Available data

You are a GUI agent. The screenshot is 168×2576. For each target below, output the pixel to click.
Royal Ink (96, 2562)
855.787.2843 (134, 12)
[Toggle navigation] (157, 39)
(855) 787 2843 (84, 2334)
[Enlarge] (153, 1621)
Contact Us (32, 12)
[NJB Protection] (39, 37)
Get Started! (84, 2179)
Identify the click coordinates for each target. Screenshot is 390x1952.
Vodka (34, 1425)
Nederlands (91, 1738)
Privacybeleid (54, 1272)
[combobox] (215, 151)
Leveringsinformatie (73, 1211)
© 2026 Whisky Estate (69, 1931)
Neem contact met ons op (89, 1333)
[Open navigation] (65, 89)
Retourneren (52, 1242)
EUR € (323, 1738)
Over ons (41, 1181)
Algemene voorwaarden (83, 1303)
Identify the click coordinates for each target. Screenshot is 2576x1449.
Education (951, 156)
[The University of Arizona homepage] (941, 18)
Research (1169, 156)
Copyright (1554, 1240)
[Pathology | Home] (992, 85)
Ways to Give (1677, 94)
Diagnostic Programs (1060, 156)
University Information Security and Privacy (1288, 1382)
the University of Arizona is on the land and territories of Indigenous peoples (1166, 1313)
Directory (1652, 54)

Task requirements
Look over the material above and show each line where "Arizona" appears.

Solution to this task
[The University of Arizona homepage] (941, 18)
the University of Arizona is on the land and territories of Indigenous peoples (1166, 1313)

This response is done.